Neural correlates of rate-dependent finger-tapping in Parkinson’s disease
- First Online:
- Cite this article as:
- Wurster, C.D., Graf, H., Ackermann, H. et al. Brain Struct Funct (2015) 220: 1637. doi:10.1007/s00429-014-0749-1
- 441 Downloads
Functional imaging demonstrated hemodynamic activation within specific brain areas that contribute to frequency-dependent movement control. Previous investigations demonstrated a linear relationship between movement and hemodynamic response rates within cortical regions, whereas the basal ganglia displayed an inverse neural activation pattern. We now investigated neural correlates of frequency-related finger movements in patients with Parkinson’s disease (PD) to further elucidate the neurofunctional alterations in cortico-subcortical networks in that disorder.
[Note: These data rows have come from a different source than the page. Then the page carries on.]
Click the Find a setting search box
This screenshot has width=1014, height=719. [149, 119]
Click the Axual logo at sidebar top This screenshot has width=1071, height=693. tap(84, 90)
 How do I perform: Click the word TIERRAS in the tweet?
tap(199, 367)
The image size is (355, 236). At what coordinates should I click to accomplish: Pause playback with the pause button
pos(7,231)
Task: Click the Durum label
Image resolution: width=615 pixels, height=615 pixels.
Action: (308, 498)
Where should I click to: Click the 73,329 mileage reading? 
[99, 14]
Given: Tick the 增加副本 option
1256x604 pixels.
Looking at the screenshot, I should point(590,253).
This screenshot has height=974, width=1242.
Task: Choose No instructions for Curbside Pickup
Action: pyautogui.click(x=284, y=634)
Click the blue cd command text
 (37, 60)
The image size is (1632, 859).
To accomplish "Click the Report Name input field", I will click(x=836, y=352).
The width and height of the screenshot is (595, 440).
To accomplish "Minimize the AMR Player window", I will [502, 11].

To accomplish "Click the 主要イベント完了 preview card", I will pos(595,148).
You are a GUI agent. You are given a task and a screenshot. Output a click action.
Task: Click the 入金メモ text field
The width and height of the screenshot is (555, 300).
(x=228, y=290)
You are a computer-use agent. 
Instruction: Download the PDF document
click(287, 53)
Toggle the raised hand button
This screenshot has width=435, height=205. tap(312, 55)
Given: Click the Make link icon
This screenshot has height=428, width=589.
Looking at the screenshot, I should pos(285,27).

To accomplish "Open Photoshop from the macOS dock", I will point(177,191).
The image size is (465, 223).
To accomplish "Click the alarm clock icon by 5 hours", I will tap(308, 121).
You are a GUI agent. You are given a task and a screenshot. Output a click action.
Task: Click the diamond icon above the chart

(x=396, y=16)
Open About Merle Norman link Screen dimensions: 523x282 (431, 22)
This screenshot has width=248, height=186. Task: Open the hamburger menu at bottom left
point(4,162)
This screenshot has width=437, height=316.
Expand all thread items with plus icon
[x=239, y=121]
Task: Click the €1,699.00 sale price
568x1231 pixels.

We studied ten PD patients (under dopaminergic medication) and ten healthy subjects using a finger-tapping task at three different frequencies (1–4 Hz), implemented in an event-related, sparse sampling fMRI design. FMRI data were analyzed by means of a parametric approach to relate movement rates and regional BOLD signal alteration. Compared to healthy controls, PD patients showed higher tapping response rates only during the lower 1 Hz condition. FMRI analysis revealed a rate-dependent neural activity within the supplemental motor area, primary sensorimotor cortex, thalamus and the cerebellum with higher neural activity at higher frequency conditions in both groups. Within the putamen/pallidum, an inverse neural activity and frequency response correlation could be observed in healthy subjects with higher BOLD signal responses in slow frequencies, whereas this relationship was not evident in PD patients. We could demonstrate similar behavioral responses and neural activation patterns at the level both of frontal and cerebellar areas in PD compared to healthy controls, whereas regions like the putamen/pallidum appear to be still dysfunctional under medication regarding frequency-related neural activation. These findings may, potentially, serve as a neural signature of basal ganglia dysfunctions in frequency-related task requirements.